ACTION ITEM: The lines needed run from the one that contains "Zoom out with the minus icon" through the end of the material below, both included; write them out exactly, with no pictures.

RECORDS FOR THE EXERCISE:

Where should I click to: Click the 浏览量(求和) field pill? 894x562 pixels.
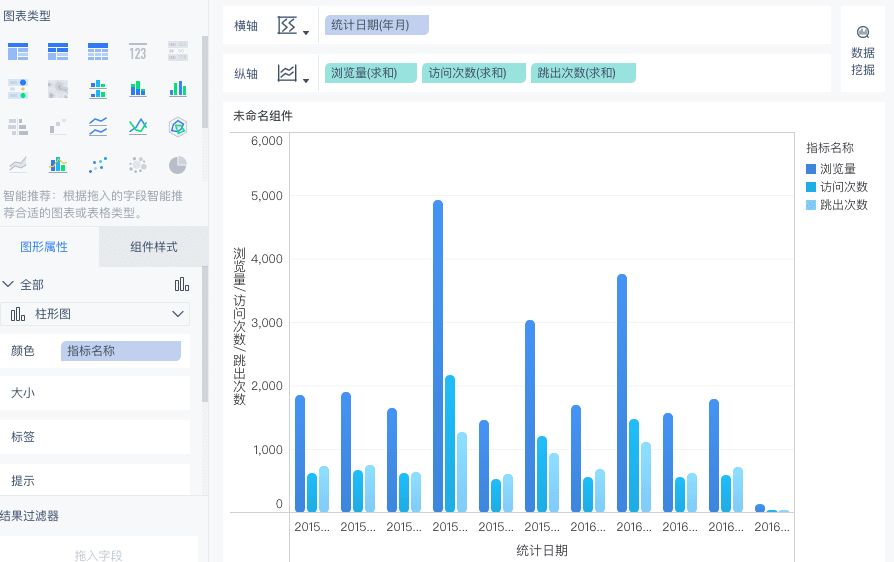370,73
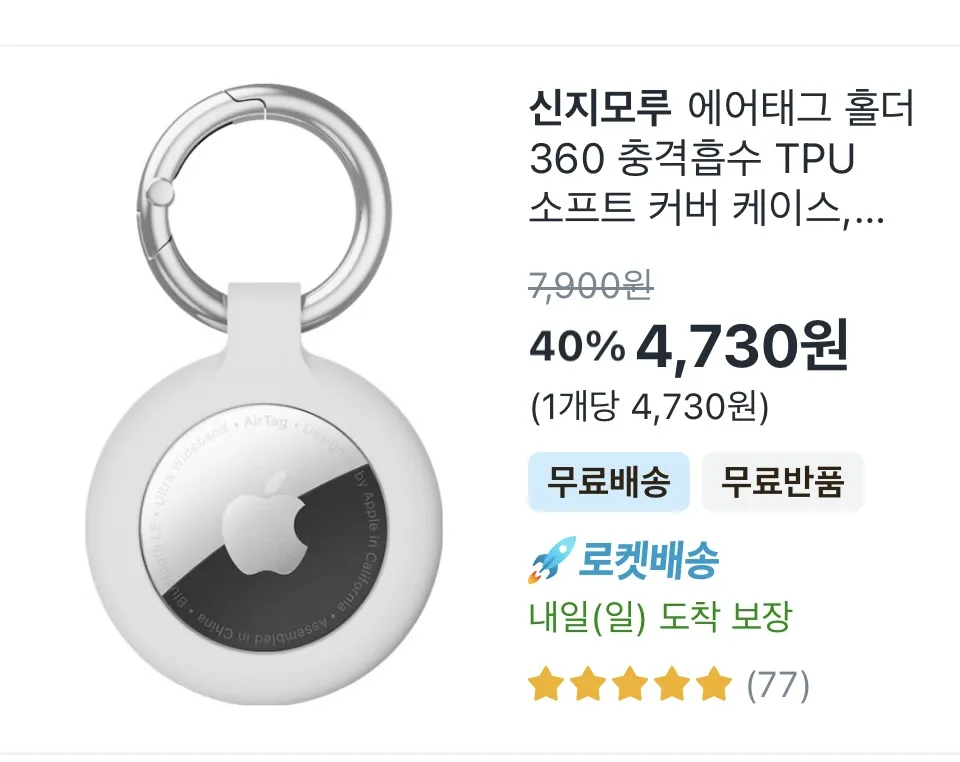Viewport: 960px width, 762px height.
Task: Click the middle rating star
Action: point(630,685)
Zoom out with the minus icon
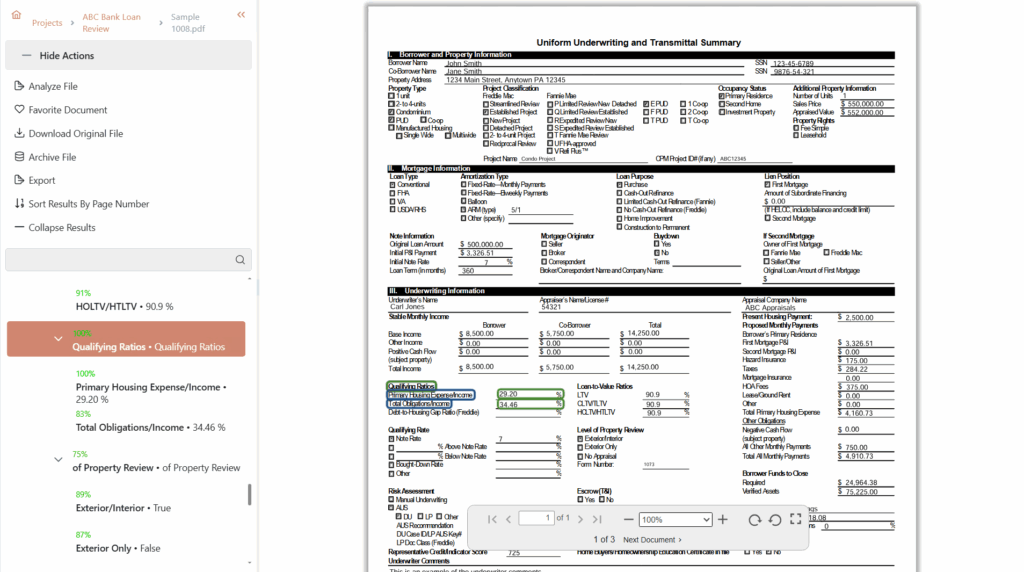 click(x=629, y=519)
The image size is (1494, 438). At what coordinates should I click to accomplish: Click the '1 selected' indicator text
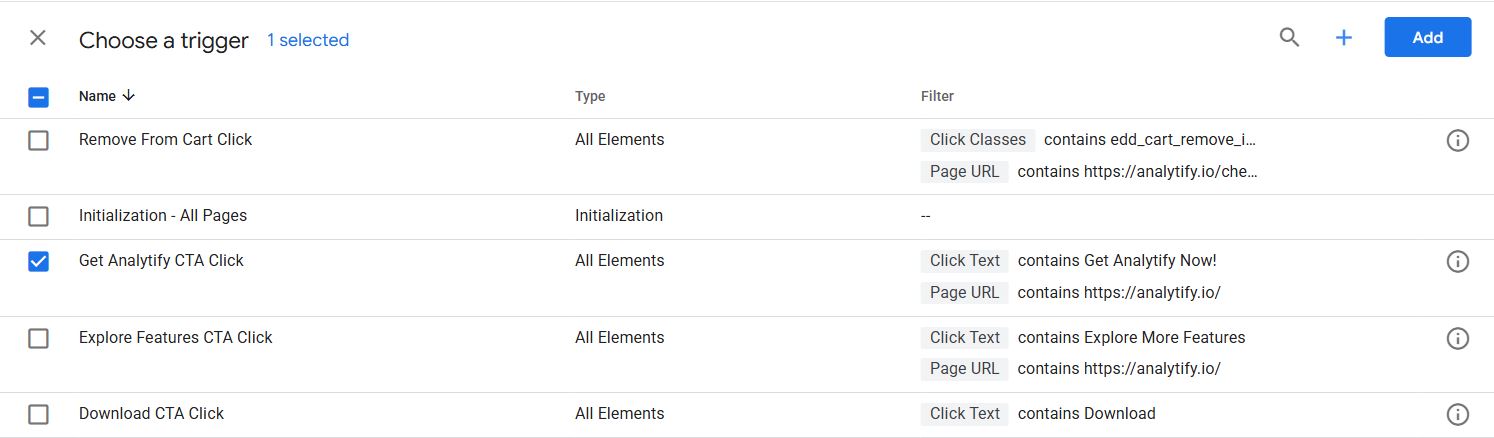(308, 40)
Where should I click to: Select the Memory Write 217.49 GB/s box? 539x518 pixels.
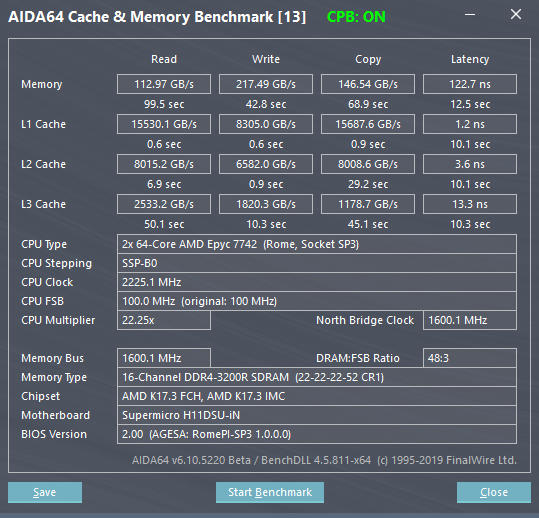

FINISHED EXERCISE:
Zoom out with the minus icon
 click(x=629, y=519)
The image size is (1494, 438). At what coordinates should I click to accomplish: Click the '1 selected' indicator text
(308, 40)
Where should I click to: Select the Memory Write 217.49 GB/s box? 539x518 pixels.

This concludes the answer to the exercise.